*** DATASET RECORDS Section Begins ***
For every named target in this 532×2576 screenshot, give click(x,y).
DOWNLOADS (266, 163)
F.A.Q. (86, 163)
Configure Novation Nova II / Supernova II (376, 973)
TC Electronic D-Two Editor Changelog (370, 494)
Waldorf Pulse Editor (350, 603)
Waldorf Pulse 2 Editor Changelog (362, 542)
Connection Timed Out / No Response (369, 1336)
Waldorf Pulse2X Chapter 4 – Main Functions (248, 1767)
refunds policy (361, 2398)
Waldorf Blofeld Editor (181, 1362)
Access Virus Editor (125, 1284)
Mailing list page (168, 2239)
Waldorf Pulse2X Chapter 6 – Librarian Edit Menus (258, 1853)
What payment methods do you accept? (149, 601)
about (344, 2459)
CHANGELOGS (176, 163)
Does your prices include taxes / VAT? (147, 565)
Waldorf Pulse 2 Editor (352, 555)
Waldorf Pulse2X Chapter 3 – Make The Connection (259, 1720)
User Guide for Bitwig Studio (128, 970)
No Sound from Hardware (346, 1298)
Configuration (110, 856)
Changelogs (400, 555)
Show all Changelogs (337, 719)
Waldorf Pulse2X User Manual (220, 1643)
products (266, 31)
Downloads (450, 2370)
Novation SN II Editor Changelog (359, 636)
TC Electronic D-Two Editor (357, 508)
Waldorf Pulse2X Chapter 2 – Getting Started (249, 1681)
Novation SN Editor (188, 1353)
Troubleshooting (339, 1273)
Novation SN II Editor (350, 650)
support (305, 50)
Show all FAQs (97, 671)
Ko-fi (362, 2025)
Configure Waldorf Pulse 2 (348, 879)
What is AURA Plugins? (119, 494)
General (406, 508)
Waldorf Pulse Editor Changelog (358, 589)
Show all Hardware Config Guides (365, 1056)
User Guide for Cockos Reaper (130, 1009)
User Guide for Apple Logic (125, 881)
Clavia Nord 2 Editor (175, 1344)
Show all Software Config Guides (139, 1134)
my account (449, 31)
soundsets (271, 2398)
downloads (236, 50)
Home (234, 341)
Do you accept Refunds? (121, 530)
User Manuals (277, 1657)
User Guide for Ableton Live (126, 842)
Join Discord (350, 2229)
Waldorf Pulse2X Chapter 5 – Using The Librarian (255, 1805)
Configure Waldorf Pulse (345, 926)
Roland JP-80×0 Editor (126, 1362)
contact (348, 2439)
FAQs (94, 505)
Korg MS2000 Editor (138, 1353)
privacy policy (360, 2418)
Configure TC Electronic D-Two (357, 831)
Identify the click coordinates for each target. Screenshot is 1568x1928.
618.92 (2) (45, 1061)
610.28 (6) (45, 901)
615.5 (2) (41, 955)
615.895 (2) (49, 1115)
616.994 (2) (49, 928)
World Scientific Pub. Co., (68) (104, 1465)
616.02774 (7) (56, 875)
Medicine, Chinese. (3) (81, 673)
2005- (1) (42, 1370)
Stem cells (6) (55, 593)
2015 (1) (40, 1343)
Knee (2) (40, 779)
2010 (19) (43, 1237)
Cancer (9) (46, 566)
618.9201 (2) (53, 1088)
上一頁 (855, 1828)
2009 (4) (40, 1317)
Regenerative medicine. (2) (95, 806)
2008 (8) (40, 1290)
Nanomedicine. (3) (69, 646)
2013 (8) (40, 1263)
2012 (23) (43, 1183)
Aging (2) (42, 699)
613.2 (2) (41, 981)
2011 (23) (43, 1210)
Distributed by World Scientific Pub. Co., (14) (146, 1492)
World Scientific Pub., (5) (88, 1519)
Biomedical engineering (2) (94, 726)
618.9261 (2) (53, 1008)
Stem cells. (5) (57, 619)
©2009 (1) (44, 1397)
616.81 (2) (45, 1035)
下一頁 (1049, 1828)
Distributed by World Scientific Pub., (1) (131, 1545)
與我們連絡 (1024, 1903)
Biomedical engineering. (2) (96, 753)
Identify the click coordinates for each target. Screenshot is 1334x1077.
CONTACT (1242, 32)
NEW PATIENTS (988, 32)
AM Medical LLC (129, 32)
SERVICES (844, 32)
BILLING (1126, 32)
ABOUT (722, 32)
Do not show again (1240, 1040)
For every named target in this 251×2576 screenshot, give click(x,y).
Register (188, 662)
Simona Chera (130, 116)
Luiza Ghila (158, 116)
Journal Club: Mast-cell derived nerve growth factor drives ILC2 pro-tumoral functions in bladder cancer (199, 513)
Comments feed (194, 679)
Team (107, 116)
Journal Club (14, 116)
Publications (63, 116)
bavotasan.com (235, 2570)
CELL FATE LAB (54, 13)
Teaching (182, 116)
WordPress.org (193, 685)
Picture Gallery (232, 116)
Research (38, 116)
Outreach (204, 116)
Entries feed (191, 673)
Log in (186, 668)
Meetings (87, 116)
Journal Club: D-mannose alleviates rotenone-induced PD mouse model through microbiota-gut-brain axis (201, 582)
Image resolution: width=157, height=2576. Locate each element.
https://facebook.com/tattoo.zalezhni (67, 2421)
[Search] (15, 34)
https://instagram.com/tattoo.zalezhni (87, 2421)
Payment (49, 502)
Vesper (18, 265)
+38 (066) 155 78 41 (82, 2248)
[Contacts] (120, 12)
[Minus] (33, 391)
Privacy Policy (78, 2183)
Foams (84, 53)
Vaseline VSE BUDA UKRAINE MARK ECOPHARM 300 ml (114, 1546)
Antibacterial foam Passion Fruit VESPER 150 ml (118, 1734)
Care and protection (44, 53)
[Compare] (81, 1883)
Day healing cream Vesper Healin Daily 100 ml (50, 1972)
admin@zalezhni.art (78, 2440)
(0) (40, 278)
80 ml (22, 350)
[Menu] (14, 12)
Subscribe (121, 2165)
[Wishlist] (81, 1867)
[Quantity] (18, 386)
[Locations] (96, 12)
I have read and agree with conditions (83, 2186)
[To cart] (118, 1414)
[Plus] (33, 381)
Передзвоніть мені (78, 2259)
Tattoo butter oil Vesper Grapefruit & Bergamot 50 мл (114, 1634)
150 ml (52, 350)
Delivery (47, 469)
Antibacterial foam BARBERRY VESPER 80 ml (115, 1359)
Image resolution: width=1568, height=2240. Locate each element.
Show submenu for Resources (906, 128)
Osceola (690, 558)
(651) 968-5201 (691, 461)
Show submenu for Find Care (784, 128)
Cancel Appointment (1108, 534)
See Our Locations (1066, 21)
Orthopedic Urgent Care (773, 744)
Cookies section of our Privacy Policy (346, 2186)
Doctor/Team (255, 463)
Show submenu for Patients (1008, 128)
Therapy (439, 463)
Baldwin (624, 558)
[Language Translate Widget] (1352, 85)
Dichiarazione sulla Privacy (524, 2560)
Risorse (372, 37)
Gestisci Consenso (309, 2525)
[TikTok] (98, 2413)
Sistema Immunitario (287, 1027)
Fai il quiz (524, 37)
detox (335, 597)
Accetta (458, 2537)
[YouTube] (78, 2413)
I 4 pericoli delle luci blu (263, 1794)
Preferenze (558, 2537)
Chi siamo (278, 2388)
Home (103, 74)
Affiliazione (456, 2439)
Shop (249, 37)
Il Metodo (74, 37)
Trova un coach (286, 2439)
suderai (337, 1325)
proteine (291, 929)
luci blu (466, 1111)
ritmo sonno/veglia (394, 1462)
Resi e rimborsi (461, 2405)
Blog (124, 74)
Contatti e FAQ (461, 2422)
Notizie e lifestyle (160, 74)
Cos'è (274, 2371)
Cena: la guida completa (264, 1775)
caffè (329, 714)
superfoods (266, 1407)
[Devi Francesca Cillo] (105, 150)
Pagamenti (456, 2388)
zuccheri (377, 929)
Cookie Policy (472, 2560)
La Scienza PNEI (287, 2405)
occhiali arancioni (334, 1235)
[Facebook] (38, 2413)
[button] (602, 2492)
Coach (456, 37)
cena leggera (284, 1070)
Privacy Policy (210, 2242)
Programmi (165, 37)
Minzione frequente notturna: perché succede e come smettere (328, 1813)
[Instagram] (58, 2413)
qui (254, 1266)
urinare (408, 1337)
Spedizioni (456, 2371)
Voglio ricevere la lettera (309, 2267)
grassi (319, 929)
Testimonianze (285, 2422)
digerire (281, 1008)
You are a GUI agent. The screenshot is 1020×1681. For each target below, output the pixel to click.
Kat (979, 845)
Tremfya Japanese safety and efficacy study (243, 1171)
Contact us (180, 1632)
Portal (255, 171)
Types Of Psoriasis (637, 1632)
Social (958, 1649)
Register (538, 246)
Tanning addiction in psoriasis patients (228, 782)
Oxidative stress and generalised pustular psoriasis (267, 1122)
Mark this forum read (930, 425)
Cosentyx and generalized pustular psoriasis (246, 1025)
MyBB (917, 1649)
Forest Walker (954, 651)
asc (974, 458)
*** DATASET RECORDS Section Ends ***
| ASSIGNMENT |
Identify and extract each line of the listing that contains "Locate".

| SOLUTION TO THIS TASK |
Image resolution: width=157, height=2576. Locate each element.
Image resolution: width=1568, height=2240. Locate each element.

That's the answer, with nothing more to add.